Un peu plus de dix ans après la catastrophe de Fukushima, le Japon envisage de construire de nouveaux réacteurs nucléaires. Un revirement pragmatique dans un pays qui veut garantir sa souveraineté énergétique. Mais relancer l’atome sera coûteux et complexe.
D’ici 2030, de nouveaux réacteurs nucléaires pourraient être construits et ceux existants relancés
Après le drame d’Hiroshima en 1945 et la catastrophe de Fukushima en 2011, on aurait pu s’imaginer un Japon traumatisé à vie par l’énergie nucléaire. Mais hier, le Premier ministre Fumio Kishida a affirmé que le Japon doit accélérer sur la relance des réacteurs existants, en partie à l’arrêt depuis le tsunami d’il y a 11 ans.

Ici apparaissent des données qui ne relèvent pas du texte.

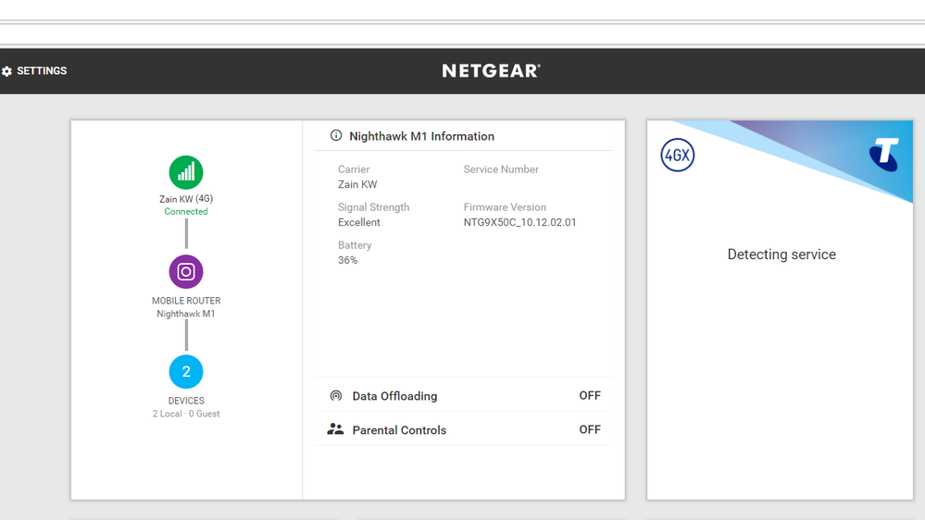Click the 2 Local · 0 Guest text
925x520 pixels.
click(186, 414)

Il veut aller encore plus loin : investir dans de nouveaux réacteurs qui pourraient être opérationnels d’ici 2030. Le Japon essayerait en quelque sorte de refermer la parenthèse de Fukushima en redevenant une grande puissance du nucléaire civil. Comme en Allemagne ou en Belgique où on se pose la même question aujourd’hui, ce virage à 180 degrés traduit une forme de pragmatisme. L’équation énergétique du Japon est simple : 120 millions d’habitants avec une forte industrie et pas une seule source d’énergie fossile au niveau domestique. Un investissement massif dans les renouvelables pourrait être à l’étude mais il nécessiterait du temps, de l’argent et des défauts demeurent – notamment l’intermittence. Le pays importe pour le moment du gaz et du pétrole. Or, dans le contexte actuel, les hydrocarbures sont chers et l’accès n’y est pas garanti.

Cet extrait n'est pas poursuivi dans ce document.